4.2.1 La compression isostatique à chaud

La compression isostatique à chaud (CIC) ou « Hot Isostatic Pressure » est un procédé de consolidation régulièrement utilisé en métallurgie des poudres qui consiste à appliquer un cycle thermique sous une pression isostatique à l’intérieur d’une enceinte. La pression est appliquée via un gaz inerte, de l’argon, et peut atteindre 1000 à 2000 bars (100 MPa à 200 MPa). La CIC peut être utilisée avec pratiquement tous les alliages métalliques, certaines céramiques et des polymères ainsi que des intermétalliques. A l’issue de la consolidation, la poudre initiale est transformée en un lopin avec une densité très élevée (supérieure à 99%) et très peu de porosités internes. L’avantage de ce procédé est que la pression isostatique appliquée permet d’obtenir une microstructure et une texture isotrope constituée de grains fins. Cela conduit à des matériaux avec des propriétés mécaniques élevées (ductilité, limite d’élasticité, résistance en fatigue). L’utilisation d’un moule peut permettre l’obtention de pièces aux géométries complexes, difficiles à obtenir par usinage.

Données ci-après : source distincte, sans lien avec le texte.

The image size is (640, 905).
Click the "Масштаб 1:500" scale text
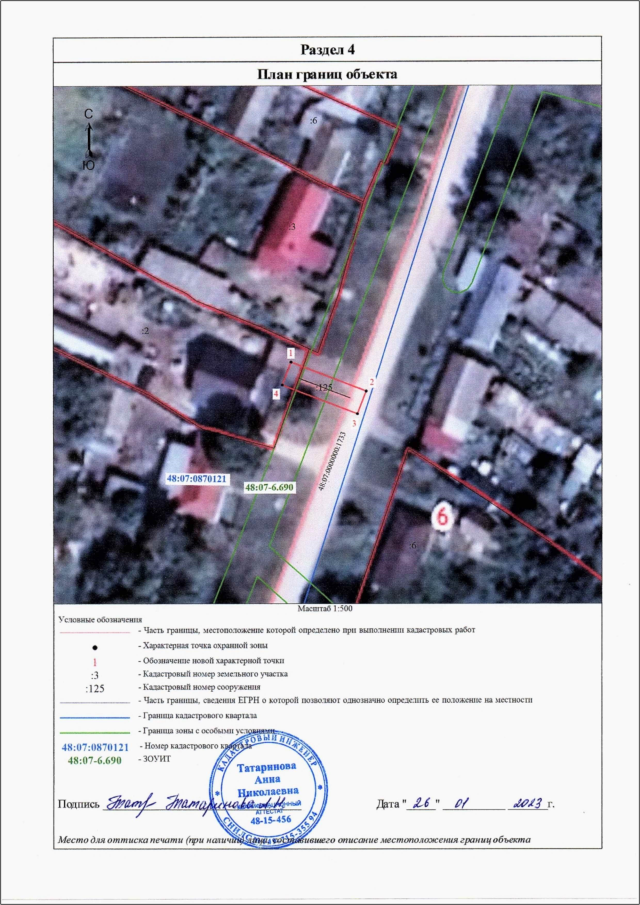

En ce qui concerne les aciers ODS, la CIC est donc un procédé de choix pour atteindre les propriétés du cahier des charges industriel. La poudre co-broyée est placée dans un conteneur (acier 316L ou autre). Après un dégazage sous vide secondaire à 400°C pendant 2h, la consolidation est généralement réalisée entre 1100°C et 1200°C sous une pression de 1000 bars. La vitesse de chauffage est inférieure à 10 °C.min-1. La durée totale du procédé est d’environ 8h. A la fin, l’acier doux visible sur la Figure I.20a est retiré et le lopin d’acier ODS à l’intérieur est usiné afin d’effectuer les caractérisations microstructurales et mécaniques.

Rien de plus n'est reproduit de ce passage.